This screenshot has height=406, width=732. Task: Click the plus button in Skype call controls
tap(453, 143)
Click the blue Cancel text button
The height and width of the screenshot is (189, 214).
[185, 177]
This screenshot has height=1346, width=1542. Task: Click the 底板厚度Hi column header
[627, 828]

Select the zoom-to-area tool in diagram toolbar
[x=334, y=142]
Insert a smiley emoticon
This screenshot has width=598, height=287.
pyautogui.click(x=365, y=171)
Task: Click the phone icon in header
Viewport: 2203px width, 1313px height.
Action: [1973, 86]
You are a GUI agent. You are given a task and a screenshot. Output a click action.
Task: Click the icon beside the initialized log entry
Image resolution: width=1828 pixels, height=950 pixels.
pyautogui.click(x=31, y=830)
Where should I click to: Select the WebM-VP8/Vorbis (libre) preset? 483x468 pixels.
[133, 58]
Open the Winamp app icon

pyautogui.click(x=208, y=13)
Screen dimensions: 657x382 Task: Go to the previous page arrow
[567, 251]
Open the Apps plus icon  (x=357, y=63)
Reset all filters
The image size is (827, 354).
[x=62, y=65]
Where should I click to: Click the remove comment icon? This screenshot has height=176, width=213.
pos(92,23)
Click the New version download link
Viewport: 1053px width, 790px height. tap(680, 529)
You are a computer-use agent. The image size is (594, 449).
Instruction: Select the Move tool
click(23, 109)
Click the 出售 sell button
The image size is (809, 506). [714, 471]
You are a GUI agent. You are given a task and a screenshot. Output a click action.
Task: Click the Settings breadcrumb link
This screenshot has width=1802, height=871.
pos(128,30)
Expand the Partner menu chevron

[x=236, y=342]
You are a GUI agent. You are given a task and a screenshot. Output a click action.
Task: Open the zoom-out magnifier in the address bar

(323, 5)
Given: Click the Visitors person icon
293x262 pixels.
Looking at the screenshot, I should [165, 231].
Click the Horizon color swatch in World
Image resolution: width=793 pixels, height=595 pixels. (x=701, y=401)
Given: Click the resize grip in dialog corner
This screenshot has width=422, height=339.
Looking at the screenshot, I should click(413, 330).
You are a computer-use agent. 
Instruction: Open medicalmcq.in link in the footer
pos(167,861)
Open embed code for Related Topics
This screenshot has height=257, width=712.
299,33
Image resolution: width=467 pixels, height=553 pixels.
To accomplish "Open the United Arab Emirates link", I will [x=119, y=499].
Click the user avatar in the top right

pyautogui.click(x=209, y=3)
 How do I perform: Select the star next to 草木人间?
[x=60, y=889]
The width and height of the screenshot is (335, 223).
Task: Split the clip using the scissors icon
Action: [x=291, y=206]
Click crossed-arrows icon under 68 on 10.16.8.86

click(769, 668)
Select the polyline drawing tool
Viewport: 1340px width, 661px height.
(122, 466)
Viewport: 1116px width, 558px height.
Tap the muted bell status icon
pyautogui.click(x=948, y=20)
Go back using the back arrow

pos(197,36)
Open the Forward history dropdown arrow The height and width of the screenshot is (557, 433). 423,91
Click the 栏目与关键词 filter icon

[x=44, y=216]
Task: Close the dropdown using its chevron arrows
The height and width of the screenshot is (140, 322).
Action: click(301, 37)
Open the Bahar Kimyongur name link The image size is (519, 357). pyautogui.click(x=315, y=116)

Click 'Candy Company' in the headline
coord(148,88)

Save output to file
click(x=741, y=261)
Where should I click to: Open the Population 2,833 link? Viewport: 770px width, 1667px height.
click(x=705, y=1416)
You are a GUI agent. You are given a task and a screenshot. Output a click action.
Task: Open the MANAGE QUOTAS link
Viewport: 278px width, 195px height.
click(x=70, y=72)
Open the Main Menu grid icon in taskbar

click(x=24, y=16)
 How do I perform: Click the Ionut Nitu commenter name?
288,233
- - -
[HOW TO COMPLETE THIS TASK]
Among the lines of the data above, count those containing the word "computer" and report the total alone.

[EXERCISE RESPONSE]
2